Therefore, while there may be mold spores throughout a field, not all areas of the field will be under stress. When and where crops may be challenged by temperature, pests, wind, rain or hail, these can cause additional stress for the plants and enable the production of mycotoxin development. The correct mold growth conditions combined with an external stressor create the perfect environment for mycotoxin production.

Mycotoxins in field and forage

Due to their high moisture content, fermented forages tend to create some unique challenges for producers. Most forages naturally contain enough moisture and nutrients to support mold growth; therefore, as mentioned above, contamination can occur in the field and further develop post-harvest. The key to reducing mold and mycotoxin issues in fermented forages is to limit the amount of oxygen present. Molds only grow when oxygen is present, so post-harvest toxin production can occur when packing and sealing are delayed or inadequate. Rapid and effective processing, packing and sealing of silos is essential.
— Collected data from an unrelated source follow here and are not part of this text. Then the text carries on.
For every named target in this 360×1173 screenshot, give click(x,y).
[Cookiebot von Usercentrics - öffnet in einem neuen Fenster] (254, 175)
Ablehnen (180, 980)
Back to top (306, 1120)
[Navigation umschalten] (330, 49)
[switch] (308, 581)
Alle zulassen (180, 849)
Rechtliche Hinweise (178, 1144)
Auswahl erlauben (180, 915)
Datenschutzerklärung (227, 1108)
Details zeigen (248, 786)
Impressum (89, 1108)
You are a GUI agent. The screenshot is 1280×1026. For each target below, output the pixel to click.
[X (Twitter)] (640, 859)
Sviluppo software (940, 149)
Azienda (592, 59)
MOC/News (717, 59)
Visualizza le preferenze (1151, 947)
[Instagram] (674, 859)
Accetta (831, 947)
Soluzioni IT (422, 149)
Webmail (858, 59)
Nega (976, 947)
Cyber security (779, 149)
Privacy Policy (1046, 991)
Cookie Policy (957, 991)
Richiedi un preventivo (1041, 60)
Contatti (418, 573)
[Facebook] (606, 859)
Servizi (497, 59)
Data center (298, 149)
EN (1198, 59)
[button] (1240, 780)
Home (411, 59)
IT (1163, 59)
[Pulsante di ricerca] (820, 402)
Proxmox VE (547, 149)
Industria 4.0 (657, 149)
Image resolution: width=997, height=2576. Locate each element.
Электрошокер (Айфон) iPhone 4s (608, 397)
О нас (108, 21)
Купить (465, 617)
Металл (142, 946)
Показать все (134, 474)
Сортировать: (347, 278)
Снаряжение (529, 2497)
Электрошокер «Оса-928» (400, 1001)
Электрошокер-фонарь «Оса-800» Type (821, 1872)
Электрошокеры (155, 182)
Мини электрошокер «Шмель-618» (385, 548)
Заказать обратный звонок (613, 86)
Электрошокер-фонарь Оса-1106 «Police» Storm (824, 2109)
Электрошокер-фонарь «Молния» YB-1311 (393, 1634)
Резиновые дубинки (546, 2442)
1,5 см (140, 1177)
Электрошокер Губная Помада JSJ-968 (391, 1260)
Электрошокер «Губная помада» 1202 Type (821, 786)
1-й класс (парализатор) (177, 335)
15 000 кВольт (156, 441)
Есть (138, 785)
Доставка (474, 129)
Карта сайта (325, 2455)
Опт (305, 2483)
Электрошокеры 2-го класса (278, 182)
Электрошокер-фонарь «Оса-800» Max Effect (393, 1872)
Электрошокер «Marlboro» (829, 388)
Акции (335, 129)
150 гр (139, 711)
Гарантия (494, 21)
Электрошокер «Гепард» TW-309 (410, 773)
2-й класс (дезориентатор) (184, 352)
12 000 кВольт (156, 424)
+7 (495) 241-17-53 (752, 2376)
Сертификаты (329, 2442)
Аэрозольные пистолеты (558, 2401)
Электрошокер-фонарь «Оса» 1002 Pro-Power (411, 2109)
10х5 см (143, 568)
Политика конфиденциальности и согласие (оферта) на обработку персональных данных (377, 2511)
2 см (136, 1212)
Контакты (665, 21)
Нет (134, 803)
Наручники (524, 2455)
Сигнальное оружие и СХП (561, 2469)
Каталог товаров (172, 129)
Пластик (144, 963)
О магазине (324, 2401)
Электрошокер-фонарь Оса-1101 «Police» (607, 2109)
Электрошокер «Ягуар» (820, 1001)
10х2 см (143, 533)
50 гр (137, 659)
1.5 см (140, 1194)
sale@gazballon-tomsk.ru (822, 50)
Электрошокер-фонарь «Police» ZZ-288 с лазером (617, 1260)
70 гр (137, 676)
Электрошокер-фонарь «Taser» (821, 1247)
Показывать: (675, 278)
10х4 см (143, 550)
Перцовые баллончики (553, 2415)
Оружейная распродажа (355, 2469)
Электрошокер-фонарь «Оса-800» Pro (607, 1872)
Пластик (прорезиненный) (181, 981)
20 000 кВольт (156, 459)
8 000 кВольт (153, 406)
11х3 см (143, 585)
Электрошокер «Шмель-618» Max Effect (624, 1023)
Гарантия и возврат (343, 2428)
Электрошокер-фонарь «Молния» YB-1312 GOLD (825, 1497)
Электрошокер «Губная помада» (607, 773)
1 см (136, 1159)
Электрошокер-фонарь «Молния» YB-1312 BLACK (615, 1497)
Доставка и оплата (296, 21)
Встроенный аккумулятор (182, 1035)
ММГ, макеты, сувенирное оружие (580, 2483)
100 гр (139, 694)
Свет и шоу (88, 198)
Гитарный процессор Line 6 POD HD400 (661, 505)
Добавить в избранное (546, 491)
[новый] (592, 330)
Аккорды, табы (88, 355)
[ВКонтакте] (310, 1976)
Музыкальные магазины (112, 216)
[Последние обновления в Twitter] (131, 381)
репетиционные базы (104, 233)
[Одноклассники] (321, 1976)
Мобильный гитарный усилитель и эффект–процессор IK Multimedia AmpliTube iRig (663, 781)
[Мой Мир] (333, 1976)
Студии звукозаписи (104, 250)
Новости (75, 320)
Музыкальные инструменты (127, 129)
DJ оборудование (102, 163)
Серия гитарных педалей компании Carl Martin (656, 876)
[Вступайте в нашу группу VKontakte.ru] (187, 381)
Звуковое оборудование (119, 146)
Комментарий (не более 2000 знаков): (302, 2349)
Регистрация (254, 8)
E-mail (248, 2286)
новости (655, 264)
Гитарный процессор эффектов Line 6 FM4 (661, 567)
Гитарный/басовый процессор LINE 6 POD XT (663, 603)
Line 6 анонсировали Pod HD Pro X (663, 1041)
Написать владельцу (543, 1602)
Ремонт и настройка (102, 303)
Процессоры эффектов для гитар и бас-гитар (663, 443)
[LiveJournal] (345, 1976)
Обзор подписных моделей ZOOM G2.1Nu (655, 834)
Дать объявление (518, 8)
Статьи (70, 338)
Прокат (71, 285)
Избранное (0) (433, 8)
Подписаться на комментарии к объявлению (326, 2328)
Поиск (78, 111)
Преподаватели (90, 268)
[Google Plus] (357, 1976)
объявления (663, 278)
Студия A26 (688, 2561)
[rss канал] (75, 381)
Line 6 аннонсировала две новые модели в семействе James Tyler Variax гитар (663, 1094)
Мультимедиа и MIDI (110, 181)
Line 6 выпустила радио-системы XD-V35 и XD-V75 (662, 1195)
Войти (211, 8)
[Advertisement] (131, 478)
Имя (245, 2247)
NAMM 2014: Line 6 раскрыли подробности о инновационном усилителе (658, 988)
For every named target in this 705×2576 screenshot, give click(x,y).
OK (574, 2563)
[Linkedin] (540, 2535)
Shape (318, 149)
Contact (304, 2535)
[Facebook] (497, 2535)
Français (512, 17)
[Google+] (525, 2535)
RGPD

Managing toxins in the field produced before plants are harvested can’t only be described as difficult, but nearly impossible. As was the case this past year, molds grow and produce toxins with little opportunity for grower intervention, which increases the need for proper testing for toxins. Part of the difficulty in determining mycotoxin risk is: There will be areas in the field or in storage that have high levels of mycotoxin contamination and other areas that will have much lower levels of mycotoxin contamination.

Testing for mycotoxins

Reviewing historical mycotoxin reports to understand what is typical in your region and observing survey results can be insightful. However, to truly understand what is happening in the ingredients going into your operation, you will need to submit samples of your own.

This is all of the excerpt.